これも仕事の関係で読んだ。名著に出会えた。素晴らしい本だった。
「無教会主義」を訴えた内村鑑三らしい内容だった。

内村鑑三が共感を覚える、外国人に知ってもらいたい代表的日本人5人を取り上げた作品。もちろん伝記的な部分もあるが、それぞれの人物の素晴らしい特質を示すエピソードがメインで、全員もちろんキリスト教徒ではないが、それぞれがキリスト教徒に通じる内面を持っており、そうした面に焦点を合わせて語っている。

以下印象的な言葉を数点

p.32 西郷隆盛より
「文明とは正義のひろく行われることである。豪壮な邸宅、衣服の華美、外観の壮麗ではない」

現在の文明国は外観の壮麗しか求めていないように思われる。

「命も要らず、位も要らず、金も要らず、という人こそもっとも扱いにくい人である。
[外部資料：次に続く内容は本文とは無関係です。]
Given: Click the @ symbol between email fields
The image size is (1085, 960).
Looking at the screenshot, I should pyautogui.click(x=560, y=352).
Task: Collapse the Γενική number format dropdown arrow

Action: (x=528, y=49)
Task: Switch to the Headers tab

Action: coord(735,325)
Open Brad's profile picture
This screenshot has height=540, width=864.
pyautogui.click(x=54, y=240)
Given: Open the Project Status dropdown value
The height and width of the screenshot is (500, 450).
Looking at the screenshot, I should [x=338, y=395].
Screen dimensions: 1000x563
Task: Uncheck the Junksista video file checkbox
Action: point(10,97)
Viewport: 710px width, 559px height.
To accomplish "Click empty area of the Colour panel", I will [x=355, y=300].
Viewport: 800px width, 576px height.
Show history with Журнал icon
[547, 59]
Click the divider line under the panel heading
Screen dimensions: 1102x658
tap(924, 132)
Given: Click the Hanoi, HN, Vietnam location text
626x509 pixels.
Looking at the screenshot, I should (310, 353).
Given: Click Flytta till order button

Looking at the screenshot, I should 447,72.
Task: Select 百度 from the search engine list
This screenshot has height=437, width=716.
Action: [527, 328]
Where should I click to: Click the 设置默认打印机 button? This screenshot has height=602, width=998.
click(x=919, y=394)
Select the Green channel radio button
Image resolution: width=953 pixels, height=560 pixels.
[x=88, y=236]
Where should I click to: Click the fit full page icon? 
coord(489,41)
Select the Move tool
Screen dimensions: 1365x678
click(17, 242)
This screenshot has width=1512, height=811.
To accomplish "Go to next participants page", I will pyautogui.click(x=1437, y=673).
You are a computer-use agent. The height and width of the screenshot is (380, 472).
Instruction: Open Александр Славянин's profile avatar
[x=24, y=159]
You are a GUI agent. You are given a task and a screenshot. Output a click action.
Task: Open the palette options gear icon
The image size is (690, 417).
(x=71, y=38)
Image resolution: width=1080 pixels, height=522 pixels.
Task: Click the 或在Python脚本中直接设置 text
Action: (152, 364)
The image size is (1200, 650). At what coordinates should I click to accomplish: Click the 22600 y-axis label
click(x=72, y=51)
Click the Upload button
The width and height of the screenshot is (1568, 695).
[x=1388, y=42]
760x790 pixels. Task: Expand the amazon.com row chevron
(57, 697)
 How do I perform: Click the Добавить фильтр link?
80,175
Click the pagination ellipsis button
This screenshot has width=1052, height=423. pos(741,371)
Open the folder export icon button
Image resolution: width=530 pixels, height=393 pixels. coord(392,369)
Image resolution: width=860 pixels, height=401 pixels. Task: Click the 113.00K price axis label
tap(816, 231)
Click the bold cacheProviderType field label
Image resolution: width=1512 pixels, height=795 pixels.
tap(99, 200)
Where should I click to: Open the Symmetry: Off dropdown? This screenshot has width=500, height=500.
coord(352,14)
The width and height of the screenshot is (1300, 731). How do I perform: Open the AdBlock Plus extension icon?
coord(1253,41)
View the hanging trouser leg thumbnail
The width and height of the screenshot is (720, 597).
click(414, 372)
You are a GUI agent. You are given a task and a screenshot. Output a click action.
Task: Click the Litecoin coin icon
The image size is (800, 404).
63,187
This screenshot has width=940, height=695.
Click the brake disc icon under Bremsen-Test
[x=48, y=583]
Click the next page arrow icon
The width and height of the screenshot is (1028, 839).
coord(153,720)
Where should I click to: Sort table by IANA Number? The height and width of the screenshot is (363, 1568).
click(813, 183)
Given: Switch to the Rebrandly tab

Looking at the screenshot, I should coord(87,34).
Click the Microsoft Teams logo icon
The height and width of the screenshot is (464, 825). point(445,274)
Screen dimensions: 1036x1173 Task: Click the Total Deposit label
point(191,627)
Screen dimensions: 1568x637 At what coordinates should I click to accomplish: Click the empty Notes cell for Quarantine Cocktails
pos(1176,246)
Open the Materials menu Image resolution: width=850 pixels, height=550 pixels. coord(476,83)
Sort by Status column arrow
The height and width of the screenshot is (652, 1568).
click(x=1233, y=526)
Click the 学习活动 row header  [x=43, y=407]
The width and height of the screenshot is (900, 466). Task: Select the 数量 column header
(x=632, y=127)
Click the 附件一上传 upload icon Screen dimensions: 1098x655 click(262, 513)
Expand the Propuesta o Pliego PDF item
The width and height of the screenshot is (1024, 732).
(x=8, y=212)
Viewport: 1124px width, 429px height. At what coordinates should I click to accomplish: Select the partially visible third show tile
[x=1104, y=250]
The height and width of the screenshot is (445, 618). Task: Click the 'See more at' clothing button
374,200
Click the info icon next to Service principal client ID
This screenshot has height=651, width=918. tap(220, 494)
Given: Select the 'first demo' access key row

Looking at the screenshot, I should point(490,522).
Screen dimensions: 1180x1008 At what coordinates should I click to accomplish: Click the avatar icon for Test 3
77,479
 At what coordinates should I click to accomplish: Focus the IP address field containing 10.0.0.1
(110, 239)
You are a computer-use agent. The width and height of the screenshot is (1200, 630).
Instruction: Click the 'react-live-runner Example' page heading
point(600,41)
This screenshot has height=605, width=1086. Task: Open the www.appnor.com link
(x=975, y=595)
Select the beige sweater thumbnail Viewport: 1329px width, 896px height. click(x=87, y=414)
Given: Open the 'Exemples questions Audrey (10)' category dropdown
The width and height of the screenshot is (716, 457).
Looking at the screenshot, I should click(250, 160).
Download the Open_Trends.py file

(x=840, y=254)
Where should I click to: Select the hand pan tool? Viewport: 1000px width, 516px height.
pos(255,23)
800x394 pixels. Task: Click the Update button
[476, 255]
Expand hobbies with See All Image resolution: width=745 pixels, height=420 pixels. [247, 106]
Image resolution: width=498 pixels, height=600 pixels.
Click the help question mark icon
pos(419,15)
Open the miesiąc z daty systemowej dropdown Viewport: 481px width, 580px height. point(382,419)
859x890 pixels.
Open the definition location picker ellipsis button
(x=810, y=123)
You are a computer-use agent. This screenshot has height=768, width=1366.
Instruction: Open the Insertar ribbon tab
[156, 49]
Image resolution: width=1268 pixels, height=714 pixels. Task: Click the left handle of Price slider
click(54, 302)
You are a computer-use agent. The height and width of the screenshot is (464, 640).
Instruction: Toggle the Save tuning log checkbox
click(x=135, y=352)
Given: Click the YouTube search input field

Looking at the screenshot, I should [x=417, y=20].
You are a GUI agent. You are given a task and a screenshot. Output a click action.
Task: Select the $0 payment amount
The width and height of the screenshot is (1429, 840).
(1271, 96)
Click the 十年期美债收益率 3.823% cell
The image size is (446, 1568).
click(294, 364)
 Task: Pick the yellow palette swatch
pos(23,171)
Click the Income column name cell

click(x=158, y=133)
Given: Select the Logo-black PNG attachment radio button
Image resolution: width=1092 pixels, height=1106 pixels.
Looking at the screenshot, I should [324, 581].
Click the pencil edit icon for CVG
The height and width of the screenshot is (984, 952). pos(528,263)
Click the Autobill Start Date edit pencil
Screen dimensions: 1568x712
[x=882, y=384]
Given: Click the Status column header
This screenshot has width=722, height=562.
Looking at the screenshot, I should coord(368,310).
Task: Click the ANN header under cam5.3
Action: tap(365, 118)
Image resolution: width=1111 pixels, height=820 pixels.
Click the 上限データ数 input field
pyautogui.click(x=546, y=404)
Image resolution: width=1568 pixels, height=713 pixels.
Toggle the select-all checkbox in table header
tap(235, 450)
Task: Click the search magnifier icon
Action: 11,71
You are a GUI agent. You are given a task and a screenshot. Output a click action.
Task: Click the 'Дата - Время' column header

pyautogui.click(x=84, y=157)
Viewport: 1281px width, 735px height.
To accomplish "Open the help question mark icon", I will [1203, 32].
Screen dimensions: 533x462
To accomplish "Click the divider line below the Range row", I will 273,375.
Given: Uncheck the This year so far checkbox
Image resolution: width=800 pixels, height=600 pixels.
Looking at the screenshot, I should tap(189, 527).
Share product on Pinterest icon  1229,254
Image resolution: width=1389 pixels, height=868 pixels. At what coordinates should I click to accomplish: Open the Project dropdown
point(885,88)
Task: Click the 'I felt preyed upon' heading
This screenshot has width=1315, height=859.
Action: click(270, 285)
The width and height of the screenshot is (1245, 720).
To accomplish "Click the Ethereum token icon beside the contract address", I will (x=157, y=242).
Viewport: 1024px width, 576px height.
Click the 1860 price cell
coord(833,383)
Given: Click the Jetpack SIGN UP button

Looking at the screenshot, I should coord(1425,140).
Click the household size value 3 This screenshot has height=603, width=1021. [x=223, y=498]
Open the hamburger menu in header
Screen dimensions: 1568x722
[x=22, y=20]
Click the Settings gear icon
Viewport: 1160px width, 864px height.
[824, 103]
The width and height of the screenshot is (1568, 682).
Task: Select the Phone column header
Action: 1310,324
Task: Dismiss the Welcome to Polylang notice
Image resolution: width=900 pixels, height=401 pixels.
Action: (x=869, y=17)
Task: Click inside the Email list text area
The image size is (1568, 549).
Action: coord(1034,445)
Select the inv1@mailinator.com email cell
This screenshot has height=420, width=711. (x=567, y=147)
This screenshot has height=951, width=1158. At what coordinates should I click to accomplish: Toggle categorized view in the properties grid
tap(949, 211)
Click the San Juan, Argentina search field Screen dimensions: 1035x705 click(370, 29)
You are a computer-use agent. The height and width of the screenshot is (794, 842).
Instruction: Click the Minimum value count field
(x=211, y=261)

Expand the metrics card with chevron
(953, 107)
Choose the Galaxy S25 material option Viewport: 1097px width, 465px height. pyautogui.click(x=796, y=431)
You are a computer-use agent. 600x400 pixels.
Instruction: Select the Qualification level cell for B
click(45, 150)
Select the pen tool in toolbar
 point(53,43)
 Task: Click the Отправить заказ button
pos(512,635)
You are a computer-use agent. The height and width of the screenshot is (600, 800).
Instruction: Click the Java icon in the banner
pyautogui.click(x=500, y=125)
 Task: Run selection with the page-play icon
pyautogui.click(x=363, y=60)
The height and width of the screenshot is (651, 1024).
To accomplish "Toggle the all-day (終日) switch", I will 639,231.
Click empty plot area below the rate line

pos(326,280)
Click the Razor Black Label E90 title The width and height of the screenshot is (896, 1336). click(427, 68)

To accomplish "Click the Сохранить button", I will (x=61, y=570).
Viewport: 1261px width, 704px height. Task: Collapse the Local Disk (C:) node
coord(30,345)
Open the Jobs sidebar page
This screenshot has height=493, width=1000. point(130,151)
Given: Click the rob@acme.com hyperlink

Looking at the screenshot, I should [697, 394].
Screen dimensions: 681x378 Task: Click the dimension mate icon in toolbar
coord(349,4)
だが、このような人こそ、人生の困難を共にすることの出来る人物である。またこのような人こそ、国家に偉大な貢献をすることの出来る人物である」

こういう人は日本では全く出世しない。

p.135 中江藤樹より
「徳を持つことを望むなら、毎日善をしなければならない。一善をすると一悪が去る。日々善を成せば、日々悪は去る。昼が長くなれば夜が短くなるように、善を努めるならば、すべての悪は消え去る。」

そう願いたい。

p.154 日蓮上人より
「首府(鎌倉)を訪れた一人の田舎僧侶の目には、あたかもローマを訪れたルターのように、目に見えるもの、耳にする教え、ことごとく異様でした。街には、巨大な寺院と華美な僧侶があり、虚偽そのものに充ち充ちていました。上流階層は禅宗が、下流階層は浄土真宗が支配していて、前者は無益な思弁の泥沼におちいり、後者はいたずらな阿弥陀への信心に我を忘れていました。仏陀の教えはどこにも見られませんでした。」

まさに現在の仏教会である、どうしようもない曹洞宗(禅宗)をそのまま言い当てている。

「愛想よさ、柔順、受容力、依頼上手とかいわれるものは、たいてい国の恥にしかなりません」

日本はこんな人間であふれている。


本当に素晴らしい本だった。清貧の素晴らしさを再確認できた。自分の様々な側面を見直さなければと思った。